MATERIAL FOR THE TASK >>
══════════

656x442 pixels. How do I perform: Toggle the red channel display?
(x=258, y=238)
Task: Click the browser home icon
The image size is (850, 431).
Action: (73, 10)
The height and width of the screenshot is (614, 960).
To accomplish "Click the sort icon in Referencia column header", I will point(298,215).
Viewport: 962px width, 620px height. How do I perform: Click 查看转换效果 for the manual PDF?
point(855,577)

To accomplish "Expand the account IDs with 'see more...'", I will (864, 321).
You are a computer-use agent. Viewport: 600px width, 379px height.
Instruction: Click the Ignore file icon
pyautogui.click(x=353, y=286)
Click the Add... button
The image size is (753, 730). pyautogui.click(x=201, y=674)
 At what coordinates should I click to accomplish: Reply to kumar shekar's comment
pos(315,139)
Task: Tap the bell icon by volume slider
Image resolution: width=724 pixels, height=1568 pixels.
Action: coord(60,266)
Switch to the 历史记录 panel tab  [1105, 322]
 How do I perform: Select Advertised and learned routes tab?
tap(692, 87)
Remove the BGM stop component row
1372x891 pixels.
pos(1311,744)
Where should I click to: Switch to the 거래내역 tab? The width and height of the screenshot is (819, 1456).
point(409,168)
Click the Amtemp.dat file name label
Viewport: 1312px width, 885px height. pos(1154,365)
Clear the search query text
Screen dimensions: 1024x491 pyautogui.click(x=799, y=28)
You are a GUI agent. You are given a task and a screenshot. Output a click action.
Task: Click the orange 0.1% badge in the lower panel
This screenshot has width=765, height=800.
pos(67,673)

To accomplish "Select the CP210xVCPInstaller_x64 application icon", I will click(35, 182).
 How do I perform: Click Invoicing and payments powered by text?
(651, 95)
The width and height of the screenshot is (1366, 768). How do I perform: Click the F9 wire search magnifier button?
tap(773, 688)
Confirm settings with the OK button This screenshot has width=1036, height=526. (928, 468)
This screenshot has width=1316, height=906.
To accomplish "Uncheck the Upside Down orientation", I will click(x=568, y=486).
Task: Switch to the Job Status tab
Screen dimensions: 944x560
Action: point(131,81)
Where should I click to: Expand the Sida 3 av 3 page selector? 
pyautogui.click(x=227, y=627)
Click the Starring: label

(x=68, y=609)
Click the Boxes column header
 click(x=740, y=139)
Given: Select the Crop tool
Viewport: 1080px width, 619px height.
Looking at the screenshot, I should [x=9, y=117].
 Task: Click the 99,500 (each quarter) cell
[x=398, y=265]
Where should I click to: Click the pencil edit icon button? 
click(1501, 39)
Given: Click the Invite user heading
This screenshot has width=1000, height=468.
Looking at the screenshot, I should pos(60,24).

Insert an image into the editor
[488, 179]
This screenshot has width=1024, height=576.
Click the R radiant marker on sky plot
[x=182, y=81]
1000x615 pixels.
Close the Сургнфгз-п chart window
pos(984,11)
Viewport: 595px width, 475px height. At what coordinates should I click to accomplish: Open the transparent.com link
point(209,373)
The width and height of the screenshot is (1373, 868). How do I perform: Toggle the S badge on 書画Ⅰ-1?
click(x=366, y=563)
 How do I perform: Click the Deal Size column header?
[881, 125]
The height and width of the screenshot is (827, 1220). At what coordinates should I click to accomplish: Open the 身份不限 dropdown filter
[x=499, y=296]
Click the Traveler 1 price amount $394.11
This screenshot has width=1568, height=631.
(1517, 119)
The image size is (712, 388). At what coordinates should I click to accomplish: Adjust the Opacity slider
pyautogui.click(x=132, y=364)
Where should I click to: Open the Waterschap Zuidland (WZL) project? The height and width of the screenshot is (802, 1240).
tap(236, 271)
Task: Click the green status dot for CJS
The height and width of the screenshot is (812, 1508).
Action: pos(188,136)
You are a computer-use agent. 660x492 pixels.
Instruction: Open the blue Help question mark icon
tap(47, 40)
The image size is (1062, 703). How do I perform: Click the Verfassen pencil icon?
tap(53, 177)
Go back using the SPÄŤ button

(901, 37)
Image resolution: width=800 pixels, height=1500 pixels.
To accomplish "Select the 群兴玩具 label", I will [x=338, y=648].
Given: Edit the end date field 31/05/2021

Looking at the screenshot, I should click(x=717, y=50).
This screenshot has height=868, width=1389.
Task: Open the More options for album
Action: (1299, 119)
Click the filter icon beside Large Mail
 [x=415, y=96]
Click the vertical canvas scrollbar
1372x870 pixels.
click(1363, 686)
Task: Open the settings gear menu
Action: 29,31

══════════

EXERCISE REQUIREMENTS >>
Copy the data verbatim, beginning with the line that contains "Image resolution: width=800" and continuing through the line that contains "[x=415, y=96]".

TASK RESULT >>
Image resolution: width=800 pixels, height=1500 pixels.
To accomplish "Select the 群兴玩具 label", I will [x=338, y=648].
Given: Edit the end date field 31/05/2021

Looking at the screenshot, I should click(x=717, y=50).
This screenshot has height=868, width=1389.
Task: Open the More options for album
Action: (1299, 119)
Click the filter icon beside Large Mail
 [x=415, y=96]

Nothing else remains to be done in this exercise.